- Catcher
- Born: January 3, 1941 Somerville, New Jersey, U.S.
- Died: June 1, 2023 (aged 82) Wayland, New York, U.S.
- Batted: LeftThrew: Right

MLB debut
- September 20, 1963, for the Detroit Tigers

Last MLB appearance
- August 7, 1968, for the Philadelphia Phillies

MLB statistics
- Batting average: .228
- Home runs: 2
- Runs batted in: 18

Teams
- Detroit Tigers (1963–1965); New York Mets (1967); Philadelphia Phillies (1968); As coach Kansas City Royals (1979); Atlanta Braves (1980–1981); Toronto Blue Jays (1982–1993);

Career highlights and awards
- 2× World Series champion (1992, 1993);

= John Sullivan (catcher) =

American baseball player (1941–2023)

John Peter Sullivan (January 3, 1941 – June 1, 2023) was an American Major League Baseball catcher and coach. A left-handed batter who threw right-handed, Sullivan stood 6 ft tall and weighed 195 lb as an active player.

==Playing career==
After graduating from Bernards High School near his hometown of Somerville, New Jersey, Sullivan signed with the Detroit Tigers in 1959 and made his debut with them in the waning days of the 1963 season. He played in five major league seasons with Detroit (1963–65), the New York Mets (1967), and Philadelphia Phillies (1968), appearing in 116 games, with 59 hits in 259 at bats, batting .228 with two home runs and 18 runs batted in. His only substantial terms of MLB service were as a reserve catcher for the 1965 Tigers and 1967 Mets, for whom he played his only full season in MLB. He played eight years at the Triple-A level, including Rochester Red Wings, which was close to his wife's family in the Finger Lakes area.

==Coaching career==
Sullivan managed in minor league baseball in the Kansas City Royals' farm system. During six seasons, he rose from Rookie ball to Triple-A, winning four league championships and compiling a stellar .601 winning percentage (434 victories and 288 defeats). His only under .500 club, the 1978 Omaha Royals, who finished 66–69, nevertheless topped their division and defeated the Indianapolis Indians for the American Association championship.

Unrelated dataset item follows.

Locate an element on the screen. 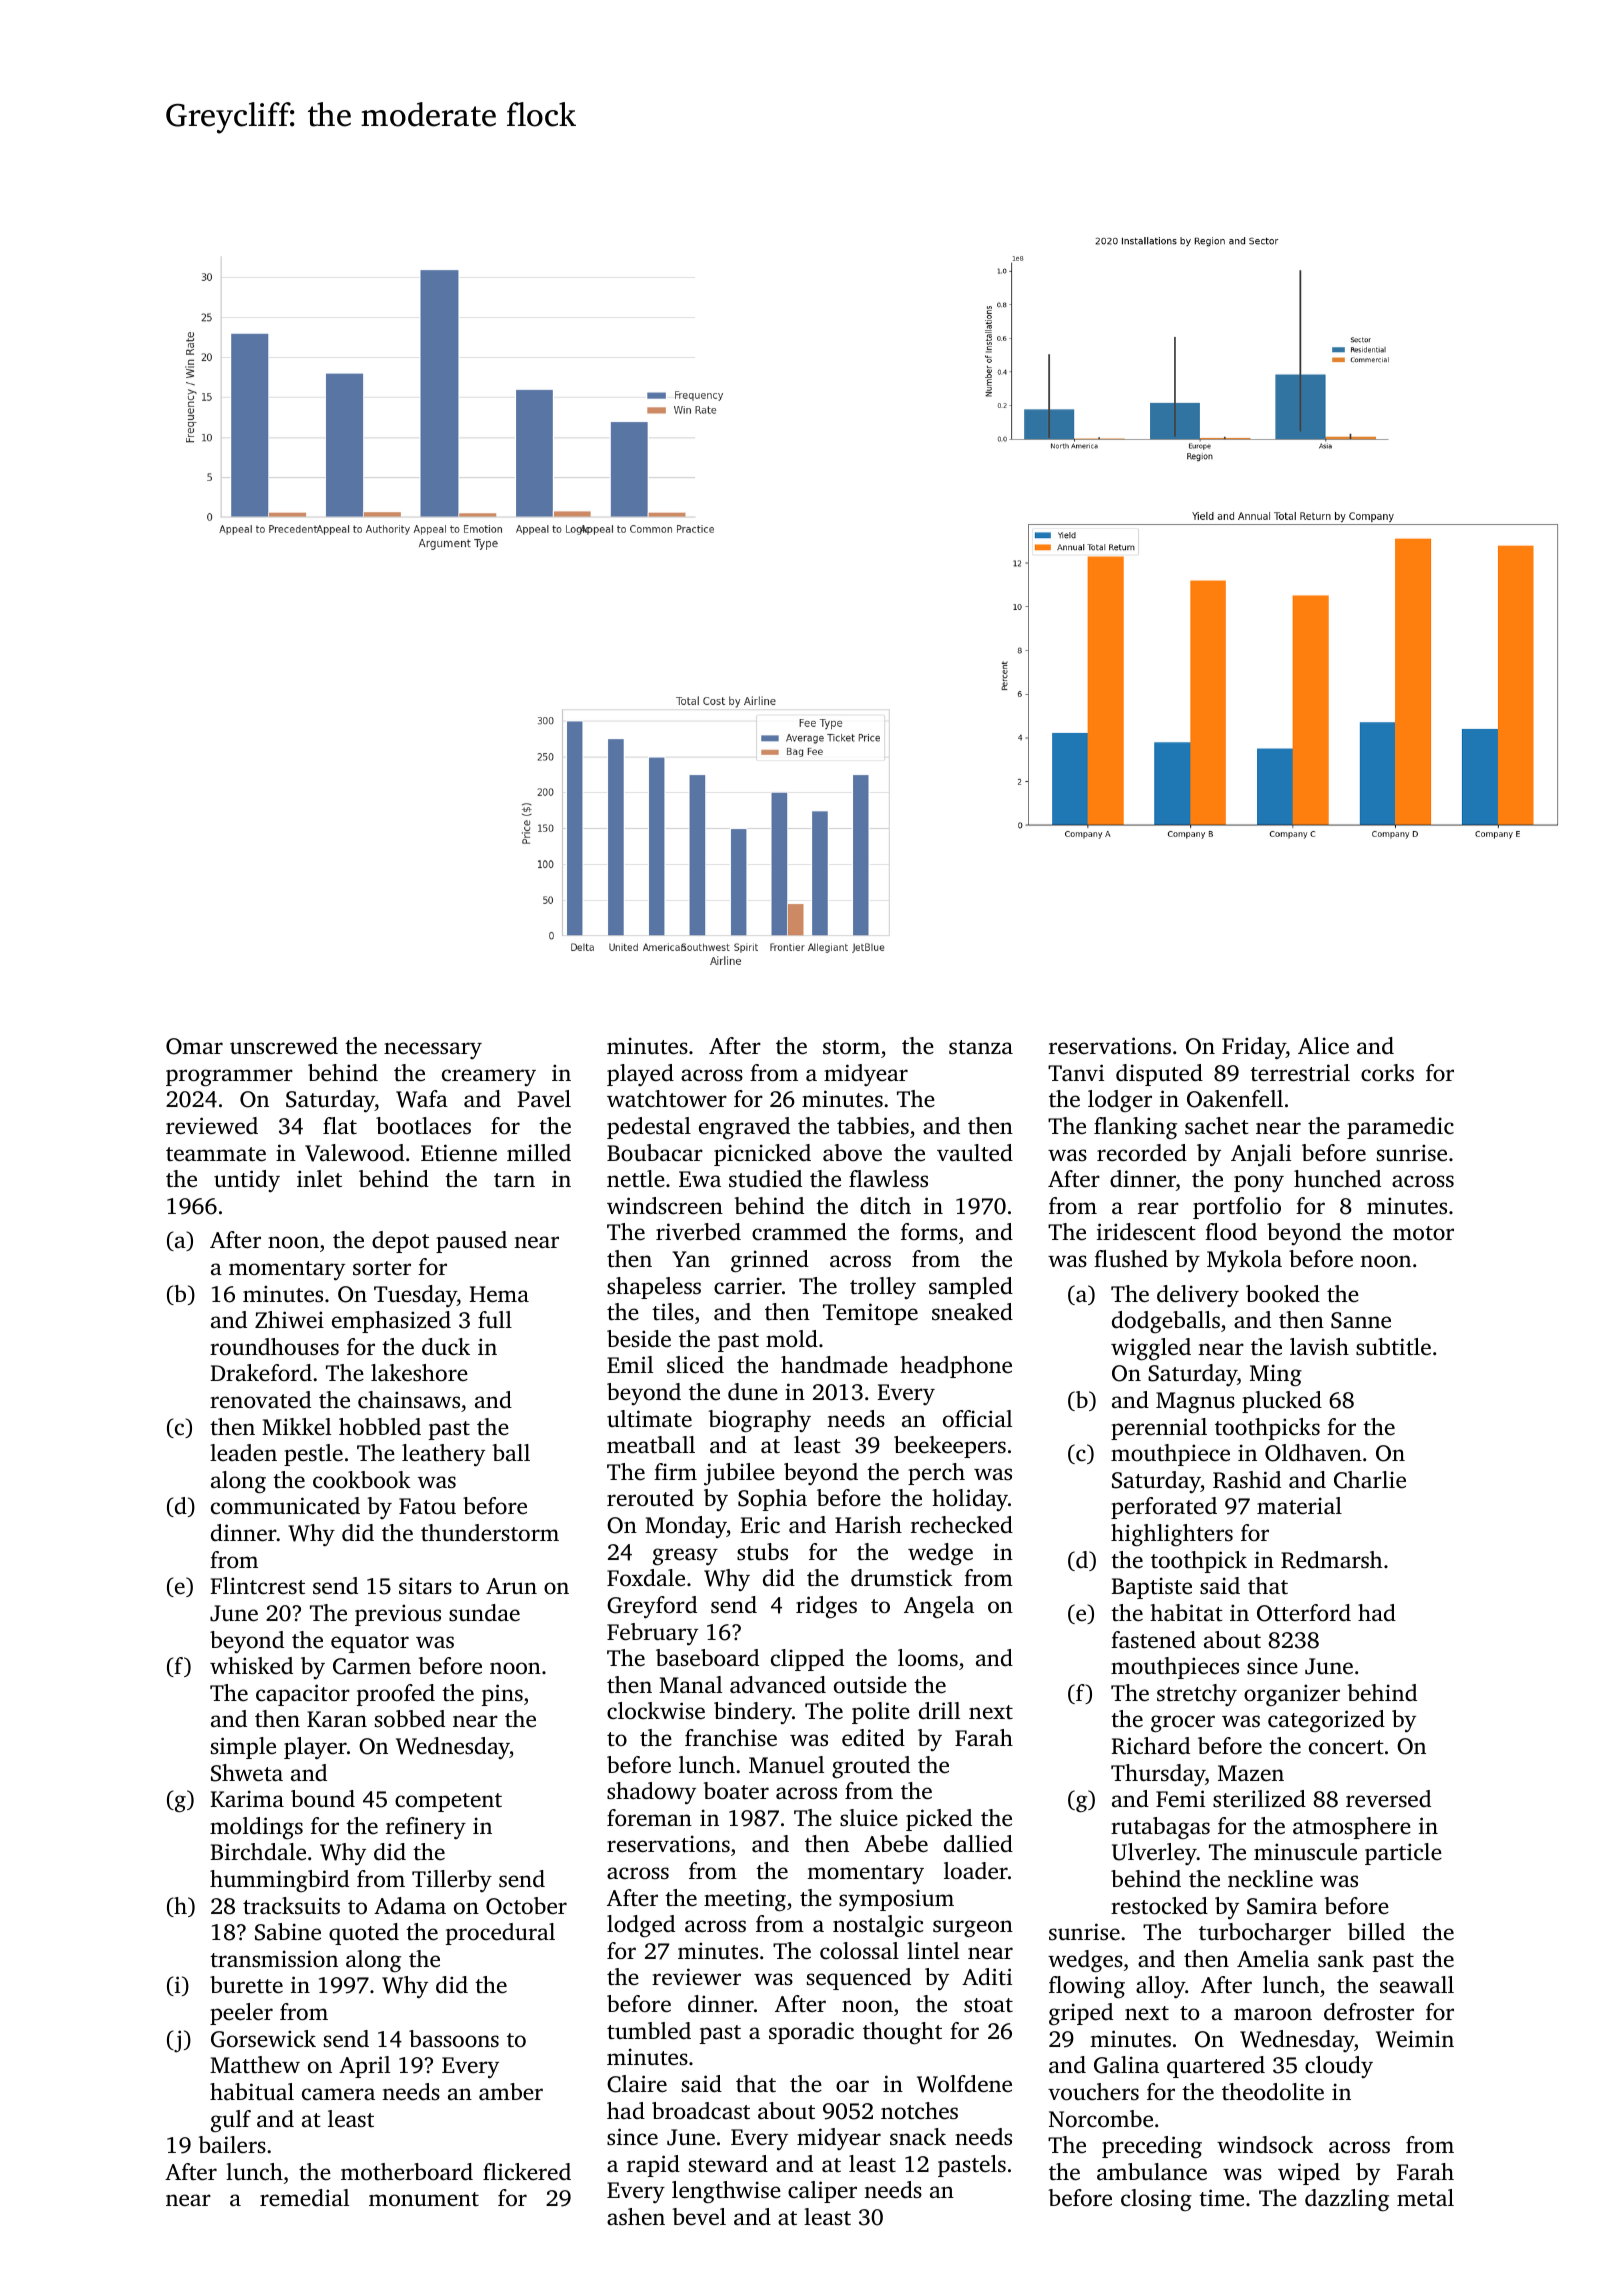  unscrewed is located at coordinates (284, 1046).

In 1979, Sullivan began a 15-year run as a Major League coach, serving with the Royals (1979), Atlanta Braves (1980–81), and Toronto Blue Jays (1982–93). He was brought to Toronto by Bobby Cox after Cox's first term as Braves' manager, and remained with the club under Cox's successors Jimy Williams and Cito Gaston, coaching on the Blue Jays' 1992 and 1993 World Series championship teams. His final game was Game 6 of the 1993 World Series, during which he caught Joe Carter's game-winning home run in the bullpen. Sullivan's retirement was announced at the Blue Jays' championship celebration, and he was asked to unveil the 1993 World Series Championship banner at the end of festivities.

Sullivan's family called Dansville, New York, home from 1973 on. He died in nearby Wayland, New York, on June 1, 2023, at the age of 82.